Many treasury officials within the EU do not buy Rzeczkowska’s reasoning and are convinced that Warsaw will only join us once its dispute over recovery fund disbursements is resolved.
French Finance Minister Bruno Le Maire, who chairs legislative negotiations on economic issues as part of the EU’s rotating six-month presidency, is among the sceptics. But he declined to elaborate on what he thinks is Warsaw’s agenda.
“There are mysteries that need to be cleared up by Warsaw,” Le Maire told reporters after the ministerial meeting. He had hoped for a quick deal on Pillar 2 and made no effort to hide his frustration when Rzeczkowska stood firm in lone opposition, despite calls from other ministers for European unity.

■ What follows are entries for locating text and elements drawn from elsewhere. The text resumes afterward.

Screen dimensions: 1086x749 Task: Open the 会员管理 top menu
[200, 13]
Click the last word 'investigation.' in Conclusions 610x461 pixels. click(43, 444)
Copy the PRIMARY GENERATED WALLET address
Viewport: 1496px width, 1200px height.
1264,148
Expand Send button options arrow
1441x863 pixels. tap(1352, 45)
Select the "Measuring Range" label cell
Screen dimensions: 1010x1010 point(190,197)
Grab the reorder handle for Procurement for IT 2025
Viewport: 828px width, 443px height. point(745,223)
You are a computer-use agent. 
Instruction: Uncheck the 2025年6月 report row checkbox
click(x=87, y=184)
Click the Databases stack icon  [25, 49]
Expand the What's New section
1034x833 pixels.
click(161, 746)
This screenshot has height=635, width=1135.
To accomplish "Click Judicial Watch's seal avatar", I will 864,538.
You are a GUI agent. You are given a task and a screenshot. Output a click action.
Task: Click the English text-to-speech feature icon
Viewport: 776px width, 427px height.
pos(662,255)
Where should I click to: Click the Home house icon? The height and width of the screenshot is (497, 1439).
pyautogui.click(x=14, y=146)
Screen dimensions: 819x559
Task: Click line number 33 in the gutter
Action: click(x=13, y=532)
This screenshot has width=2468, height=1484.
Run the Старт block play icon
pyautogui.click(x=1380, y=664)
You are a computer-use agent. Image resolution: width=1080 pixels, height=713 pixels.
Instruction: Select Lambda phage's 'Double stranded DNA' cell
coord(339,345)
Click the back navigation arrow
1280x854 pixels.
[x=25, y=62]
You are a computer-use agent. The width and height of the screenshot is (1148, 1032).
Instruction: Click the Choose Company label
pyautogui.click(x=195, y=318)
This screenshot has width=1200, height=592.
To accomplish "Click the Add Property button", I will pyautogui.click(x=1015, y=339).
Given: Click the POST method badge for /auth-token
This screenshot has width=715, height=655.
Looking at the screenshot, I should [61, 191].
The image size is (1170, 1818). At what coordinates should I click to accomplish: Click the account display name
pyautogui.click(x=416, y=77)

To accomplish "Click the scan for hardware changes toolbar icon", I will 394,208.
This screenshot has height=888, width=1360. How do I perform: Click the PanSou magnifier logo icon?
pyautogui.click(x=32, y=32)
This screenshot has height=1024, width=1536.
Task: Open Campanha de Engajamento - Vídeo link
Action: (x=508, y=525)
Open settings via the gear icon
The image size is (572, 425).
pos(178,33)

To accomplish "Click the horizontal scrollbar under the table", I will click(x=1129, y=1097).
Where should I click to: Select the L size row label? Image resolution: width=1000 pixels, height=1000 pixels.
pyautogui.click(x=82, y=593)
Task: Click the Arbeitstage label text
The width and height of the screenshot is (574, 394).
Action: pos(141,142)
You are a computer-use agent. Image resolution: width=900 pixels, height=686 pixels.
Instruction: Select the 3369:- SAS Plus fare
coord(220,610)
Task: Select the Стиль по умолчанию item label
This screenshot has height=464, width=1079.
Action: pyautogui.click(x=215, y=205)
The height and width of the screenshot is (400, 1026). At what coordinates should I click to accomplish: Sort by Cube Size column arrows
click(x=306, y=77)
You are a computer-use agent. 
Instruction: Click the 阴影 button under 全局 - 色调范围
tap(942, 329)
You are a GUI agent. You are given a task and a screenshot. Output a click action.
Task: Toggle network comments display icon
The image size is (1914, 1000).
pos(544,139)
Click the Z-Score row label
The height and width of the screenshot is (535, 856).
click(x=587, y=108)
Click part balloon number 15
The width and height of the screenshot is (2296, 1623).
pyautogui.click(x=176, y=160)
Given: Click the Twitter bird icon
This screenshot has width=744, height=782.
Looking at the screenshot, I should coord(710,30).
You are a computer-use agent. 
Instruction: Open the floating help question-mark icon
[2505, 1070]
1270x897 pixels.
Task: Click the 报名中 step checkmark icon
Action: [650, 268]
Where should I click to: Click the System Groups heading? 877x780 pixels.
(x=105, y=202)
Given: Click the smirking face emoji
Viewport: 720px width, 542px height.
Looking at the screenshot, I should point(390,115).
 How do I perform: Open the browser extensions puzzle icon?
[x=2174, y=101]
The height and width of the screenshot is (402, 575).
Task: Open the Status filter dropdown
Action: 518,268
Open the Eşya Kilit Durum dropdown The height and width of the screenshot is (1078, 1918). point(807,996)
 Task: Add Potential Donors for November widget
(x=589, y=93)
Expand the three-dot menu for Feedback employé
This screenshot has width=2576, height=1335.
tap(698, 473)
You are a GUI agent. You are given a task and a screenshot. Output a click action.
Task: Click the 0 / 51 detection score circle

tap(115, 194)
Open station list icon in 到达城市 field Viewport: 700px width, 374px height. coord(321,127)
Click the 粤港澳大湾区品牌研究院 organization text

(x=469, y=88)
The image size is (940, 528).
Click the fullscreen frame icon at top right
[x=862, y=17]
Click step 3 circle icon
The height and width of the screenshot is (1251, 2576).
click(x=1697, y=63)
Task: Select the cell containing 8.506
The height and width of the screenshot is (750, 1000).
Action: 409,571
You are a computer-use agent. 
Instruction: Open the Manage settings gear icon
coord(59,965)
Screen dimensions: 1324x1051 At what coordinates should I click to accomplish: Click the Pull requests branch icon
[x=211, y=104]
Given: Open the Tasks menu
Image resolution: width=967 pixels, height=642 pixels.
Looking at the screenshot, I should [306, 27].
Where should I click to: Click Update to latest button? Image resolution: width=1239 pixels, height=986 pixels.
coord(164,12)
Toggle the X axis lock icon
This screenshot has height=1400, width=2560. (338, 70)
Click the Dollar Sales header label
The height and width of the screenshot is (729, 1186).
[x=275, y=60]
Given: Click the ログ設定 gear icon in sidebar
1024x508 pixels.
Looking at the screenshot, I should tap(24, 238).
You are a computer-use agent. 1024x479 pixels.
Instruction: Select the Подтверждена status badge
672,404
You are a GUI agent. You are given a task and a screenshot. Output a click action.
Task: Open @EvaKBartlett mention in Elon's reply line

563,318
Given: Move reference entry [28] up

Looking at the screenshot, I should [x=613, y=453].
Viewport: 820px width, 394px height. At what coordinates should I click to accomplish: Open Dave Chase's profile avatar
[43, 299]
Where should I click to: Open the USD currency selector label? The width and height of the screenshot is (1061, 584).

“We have responded to the concern raised by Poland about the link between Pillar 1 and Pillar 2,” the Frenchman continued, referring to a statement lawmakers attached to the bill that underlined the seriousness of the EU in the introduction of the two pillars.
But this statement is not a guarantee, in the eyes of Rzeczkowska.
“For us it is important that the date of entry into force of the two solutions is close to each other,” said Rzeczkowska, stressing that Europe cannot be the only jurisdiction to enforce the rules. . Other countries around the world must follow suit, she argued, adding: “If Europe remains first, it will be unequal.”
Paola Tamma and Giorgio Leali contributed reporting from Luxembourg and Paris.